# Help 'Splain Sumfin to Me: Steppers, Drivers and Parallel Ports



## Ripthorn (Oct 30, 2014)

Yesterday I was using my CNC on my first real machining project and found myself wondering how I could help my machine perform better.  I have a MaxNC15 (I know, I know, but it was free, so I'm using it) and right now my rapids are limited to something like 14 ipm.  I am using a mechatronics 4 axis driver (with socketed driver chips) and the motors have been upgraded to Keling 280 oz/in dual shaft steppers.  I have tried to increase the rapids, but whenever I get up any higher than about 12 or 14 ipm, I hear a whining and the motion stops, like it's getting locked up trying to provide the pulses.  I am running LinuxCNC on an older Dell machine.  I am wondering what I might be able to do to increase the rapids.  I hear of people with other small machines like Taigs and Sherlines getting much higher rapids.  I think that there are four possible causes:

1. The computer: it's old and may not be able to send the pulses fast enough
2. The driver board: I suppose it's possible it doesn't provide enough power or something to the motor.  I have heard that socketing the driver chips is kind of a no-no, and I have burned up several chips (4 in the last year or so) that I have replaced.
3. The steppers: I think their torque rating is sufficient for the machine, but maybe not
4. The machine itself: friction could be an issue.  It runs on 1/4-20 threaded rod and it seems I can never get the gibs adjusted tight enough to eliminate racking while still sliding smoothly.  Of course, I have only been using 3-in-1 oil on the ways...

So what might be the most likely suspects, and what are the things I could do cheaply to try to get it going better.  I would love a new driver board, but I can't plunk down the cash on the gecko g540 for what amounts to only a little more than an experiment with CNC.  If all goes well, I will get a bigger machine.  Mostly I am just cutting aluminum and plastic right now, but would love to be doing brass and steel (but found that this machine is nowhere near rigid enough for steel).

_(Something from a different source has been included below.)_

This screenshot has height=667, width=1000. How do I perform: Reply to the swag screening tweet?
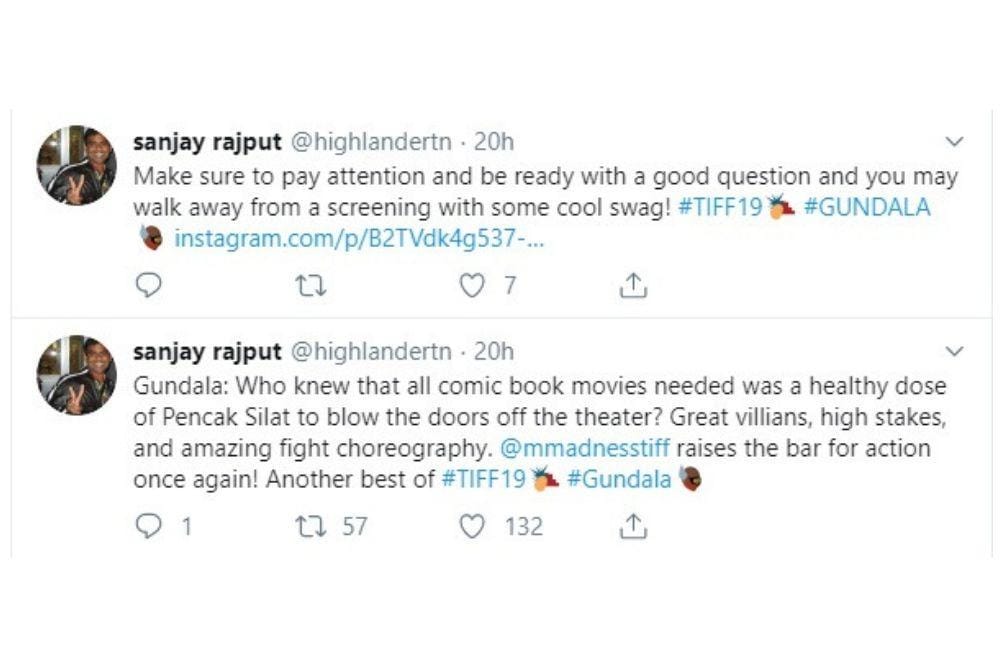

Sorry for the long post.  Any help is greatly appreciated.


----------



## JimDawson (Oct 30, 2014)

It sounds like the problem is the motor torque (along with the resistance of the mechanics). 280 oz/in would seem to plenty, but that is holding torque value.   What you are describing is the motor decoupling (the whine).  About the only fix for this is to increase the voltage to the motor, and this probably means new drivers and power supply.  Those motors are rated at 30 Volts, using the Keling driver, the limiting factor is the driver.  If you look at the torque specification, it shows that the torque drops rapidly as the speed increases.  http://www.kelinginc.net/KL23H276-30-8BT.pdf

If the lead screws are 1/4-20, standard V-thread, then that requires about 10 times the torque of ball screw at the same load.

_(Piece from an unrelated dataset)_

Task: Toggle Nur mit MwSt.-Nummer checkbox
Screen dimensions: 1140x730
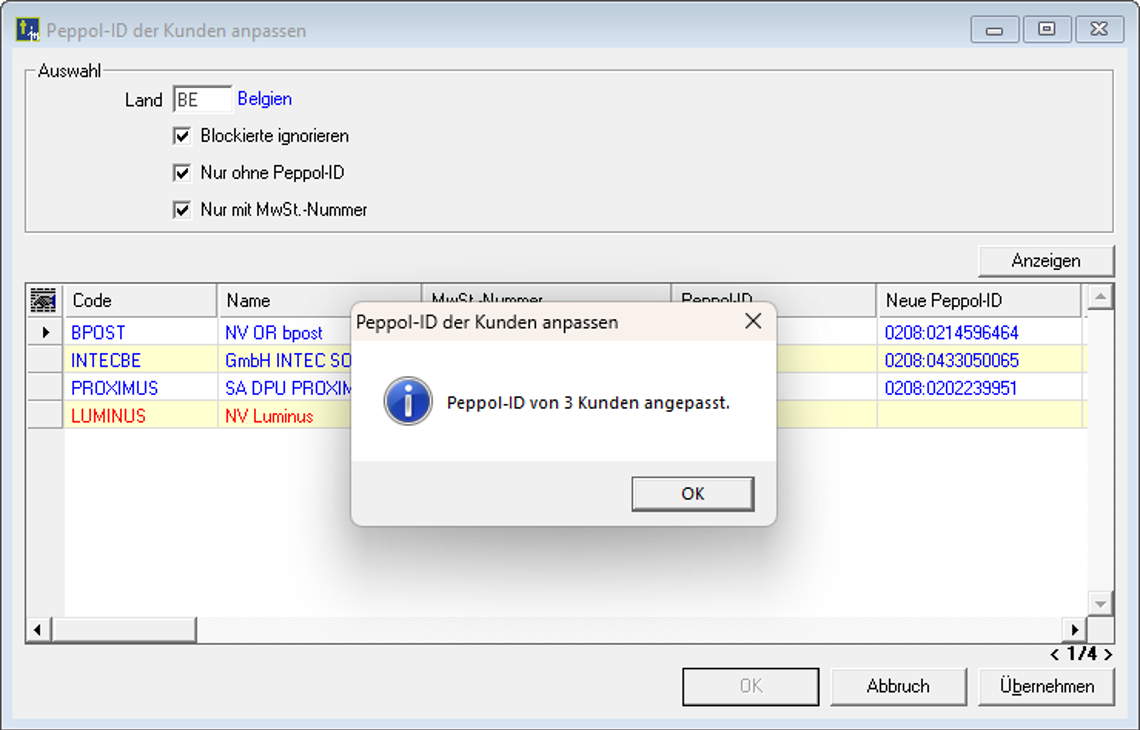Action: (x=182, y=210)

Let's look at the motor speed vs movement.
The motor is a 1.8*, 200 full steps / revolution
20 TPI = 0.050 / revolution
So running in full step mode:
15 IPM = 15/0.050 = 300 RPM x 200 Steps = (60000 Steps / minute) / 60 seconds = 1000 pulses / second

Assuming the driver is running in half step mode, which would be common, then the to get 15 IPM it would require 2000 PPS.  At this speed, the torque drops to about 80% of the rated holding torque.  This assumes that the motor is being driven at it's rated voltage.  Running it at a lower voltage, the torque would drop off even more dramatically.  I suspect that your system is running at 24 Volts.

If it's possible to attach heat sinks to the driver chips, it would probably help the service life.

I don't think it's the computer, it sounds like the pulses are being output to the drivers and I would assume that this is well within the limits of the computer.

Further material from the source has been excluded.